On each question, we make an assumption about your business. The magic is our IP, so we can’t share full details, but let’s take LEDs as an example.

This is part of your Scope 2 emissions, or “Buildings and Energy” category.

We assume that for every employee, there are around 5 light bulbs. Each light bulb is likely around 50W if it is an incandescent bulb or 5W for an LED.

So, per employee we have either 250W or 25W of power being used.

We can calculate this out over a year based on your number of employees.

We assume 250 working days per year per employee, working an 8-hour day.

If you answer “Yes” to full LEDs, this results in a calculation of 5 bulbs consuming 5W per hour, 8 hours a day, 250 days per year, per employee.

This gives us a total energy consumption figure, which we then multiply by the UK Grid conversion factors for that year.

Now, in this scenario, some limitations may mean it’s not as accurate:

  • Extra holidays taken by staff.
  • Longer working hours due to industries such as manufacturing which may be operational 12 hours a day.
  • Changes in number of staff throughout the year.

However, due to follow-up questions, we can make some corrections to adjust this:

  • Is solar power being used?
  • Are timers in place to reduce emissions?
  • Is the organisation a high or low-consumption business?

While this will never be as accurate as finding your bill's data, it should land you in the rough ballpark without needing to go hunting for this information.

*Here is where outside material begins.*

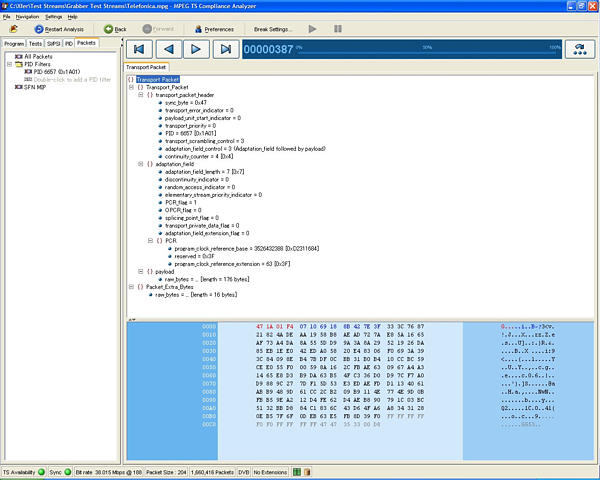This screenshot has height=480, width=600.
Task: Collapse the adaptation_field node
Action: (139, 164)

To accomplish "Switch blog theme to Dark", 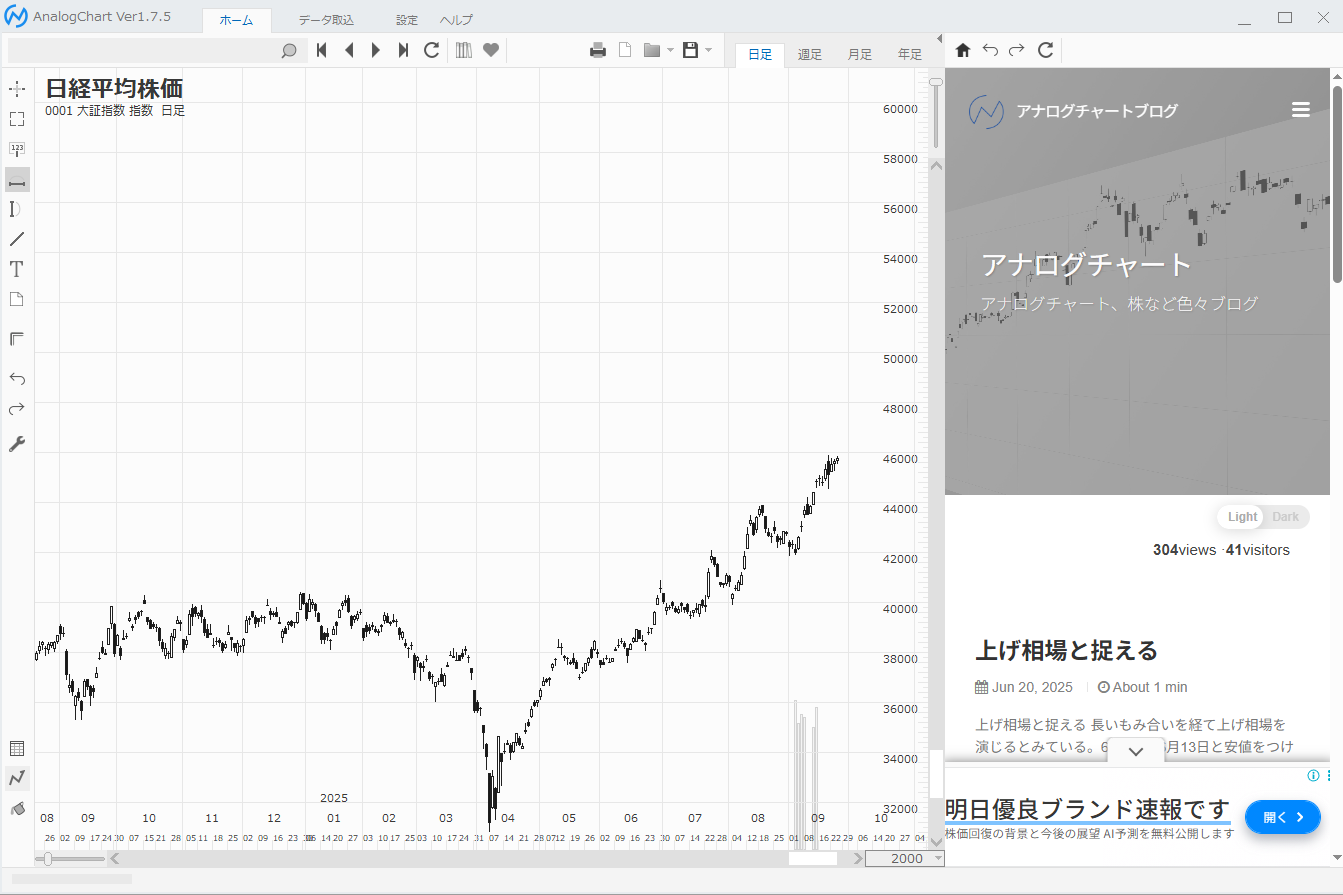I will [1285, 517].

We have baked in a similar margin for error and self-correcting maths for each question to provide a rough estimate.

Limitations

Supply Chain

For the Supply Chain, we cannot take into account your total emissions unless we have access to your account data. Even then, it would require your account data to be accurate.

Instead, we ask you about decisions you have made in the business according to suppliers you may have already changed.

We highly recommend looking at what you sell and exploring Life Cycle Analysis tools to identify this if you are a high-volume business, or use Spend-Based methods if you are service-based.

Working from Home

Similarly, if you are working from home we make assumptions that you are working 8 hours a day and from a “usual” house with a mixture of gas and electricity. If you are in a Passivhaus with solar panels and a battery pack, this figure will be inaccurate. For full methodology on the figures used for working from home, please see UK Government emissions factors.

By embracing these simplifications, we aim to place you within the "ballpark" of understanding your carbon footprint, streamlining the path to more sustainable business practices without the need for exhaustive data mining.